Abstract
Lung cancer is the most common cancer in the elderly with a high mortality rate. Despite the high incidence, the elderly are under-represented in clinical trials and under-treated in clinical practice. These patients have a higher prevalence of comorbid disease, higher polypharmacy interactions, and an increased risk of mortality and toxicity with cancer treatments, compared to younger patients. Often data about their treatments come from retrospective analysis including patients who do not reflect the general elderly population. However, elderly patients can often receive cancer treatment similar to younger patients and an active treatment should not be denied based on older age.
Financial & competing interests disclosure
C Gridelli has received honoraria and has served as a speaker bureau and on the advisory board of Eli-Lilly, Roche and Boeringher. The authors have no other relevant affiliations or financial involvement with any organization or entity with a financial interest in or financial conflict with the subject matter or materials discussed in the manuscript apart from those disclosed.

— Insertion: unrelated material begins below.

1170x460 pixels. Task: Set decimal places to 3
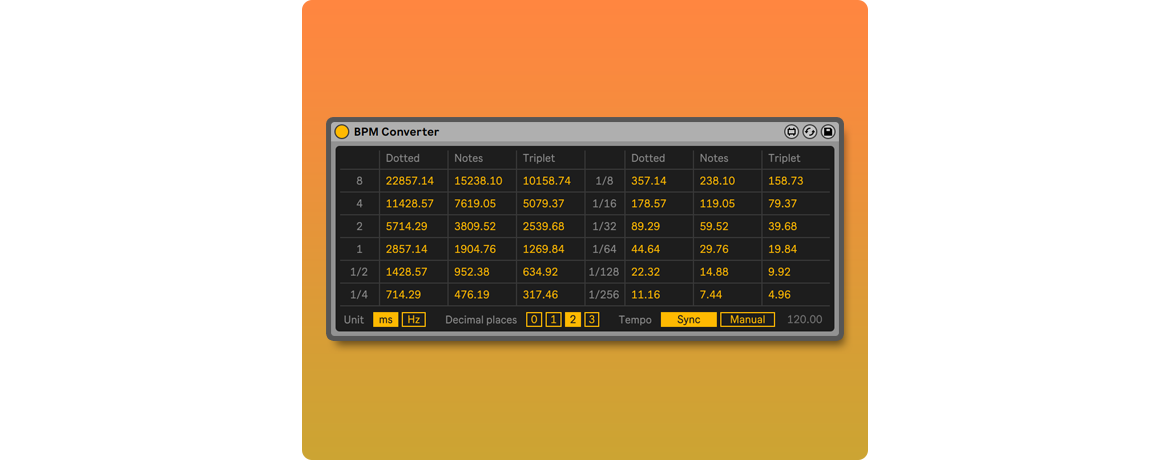(x=591, y=320)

No writing assistance was utilized in the production of this manuscript.
About 30% of small cell lung cancer and 50% of non-small-cell lung cancer patients are older than 70 years of age at diagnosis.
Aging is a highly individualized process and treatment decision should not be based on chronological age.
Fit elderly patients should be treated with the same therapeutic approaches used in younger patients, even though treatment should proceed with more caution considering the increased toxicities and higher risk of mortality in the elderly.
Available data come from retrospective analyses and involve the elderly who are not representative of the elderly population seen in clinical practice.